▸ What the task asks:
Quote exactly the lines running from the line with "Screen dimensions: 821x508" to the end of the entries, including both, and nothing else.

[Data for this task]

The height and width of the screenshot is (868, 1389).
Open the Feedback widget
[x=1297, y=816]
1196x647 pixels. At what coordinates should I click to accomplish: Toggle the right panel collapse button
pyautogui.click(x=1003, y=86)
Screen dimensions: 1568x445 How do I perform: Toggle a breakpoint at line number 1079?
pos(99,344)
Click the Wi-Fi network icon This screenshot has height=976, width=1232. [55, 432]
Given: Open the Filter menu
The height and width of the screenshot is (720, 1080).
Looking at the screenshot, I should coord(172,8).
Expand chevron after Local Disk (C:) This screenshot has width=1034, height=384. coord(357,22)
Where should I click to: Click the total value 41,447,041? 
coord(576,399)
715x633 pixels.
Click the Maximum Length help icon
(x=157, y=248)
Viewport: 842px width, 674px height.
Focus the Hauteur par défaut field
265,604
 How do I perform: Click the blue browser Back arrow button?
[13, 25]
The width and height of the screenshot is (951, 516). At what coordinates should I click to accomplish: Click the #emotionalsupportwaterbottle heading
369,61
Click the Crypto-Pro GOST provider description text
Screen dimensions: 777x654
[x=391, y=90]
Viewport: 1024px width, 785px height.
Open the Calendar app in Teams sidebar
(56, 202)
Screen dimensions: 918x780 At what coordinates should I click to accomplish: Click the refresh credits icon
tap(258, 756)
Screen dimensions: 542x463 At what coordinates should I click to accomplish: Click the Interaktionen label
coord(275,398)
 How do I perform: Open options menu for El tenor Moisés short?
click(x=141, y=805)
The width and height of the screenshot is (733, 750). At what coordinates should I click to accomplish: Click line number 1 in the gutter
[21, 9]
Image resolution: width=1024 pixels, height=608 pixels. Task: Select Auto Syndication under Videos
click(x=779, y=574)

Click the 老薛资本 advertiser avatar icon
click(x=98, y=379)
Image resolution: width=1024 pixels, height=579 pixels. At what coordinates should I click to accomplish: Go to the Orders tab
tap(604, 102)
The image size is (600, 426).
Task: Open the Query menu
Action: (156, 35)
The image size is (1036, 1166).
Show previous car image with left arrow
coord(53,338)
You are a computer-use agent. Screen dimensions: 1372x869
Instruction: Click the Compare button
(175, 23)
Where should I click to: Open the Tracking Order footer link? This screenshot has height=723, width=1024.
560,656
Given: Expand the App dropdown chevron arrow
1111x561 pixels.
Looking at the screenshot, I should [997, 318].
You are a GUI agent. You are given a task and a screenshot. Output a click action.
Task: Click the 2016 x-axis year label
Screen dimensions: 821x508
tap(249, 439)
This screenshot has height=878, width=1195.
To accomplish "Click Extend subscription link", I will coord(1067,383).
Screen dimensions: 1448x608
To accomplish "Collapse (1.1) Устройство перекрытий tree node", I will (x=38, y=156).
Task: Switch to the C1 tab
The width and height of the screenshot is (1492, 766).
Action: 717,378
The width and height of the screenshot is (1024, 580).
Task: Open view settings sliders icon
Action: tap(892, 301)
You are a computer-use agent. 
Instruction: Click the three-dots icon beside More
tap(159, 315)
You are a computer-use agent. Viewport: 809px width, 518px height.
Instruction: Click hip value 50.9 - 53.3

[/Data for this task]

▸ Final answer:
Screen dimensions: 821x508
tap(249, 439)
This screenshot has height=878, width=1195.
To accomplish "Click Extend subscription link", I will coord(1067,383).
Screen dimensions: 1448x608
To accomplish "Collapse (1.1) Устройство перекрытий tree node", I will (x=38, y=156).
Task: Switch to the C1 tab
The width and height of the screenshot is (1492, 766).
Action: 717,378
The width and height of the screenshot is (1024, 580).
Task: Open view settings sliders icon
Action: tap(892, 301)
You are a computer-use agent. 
Instruction: Click the three-dots icon beside More
tap(159, 315)
You are a computer-use agent. Viewport: 809px width, 518px height.
Instruction: Click hip value 50.9 - 53.3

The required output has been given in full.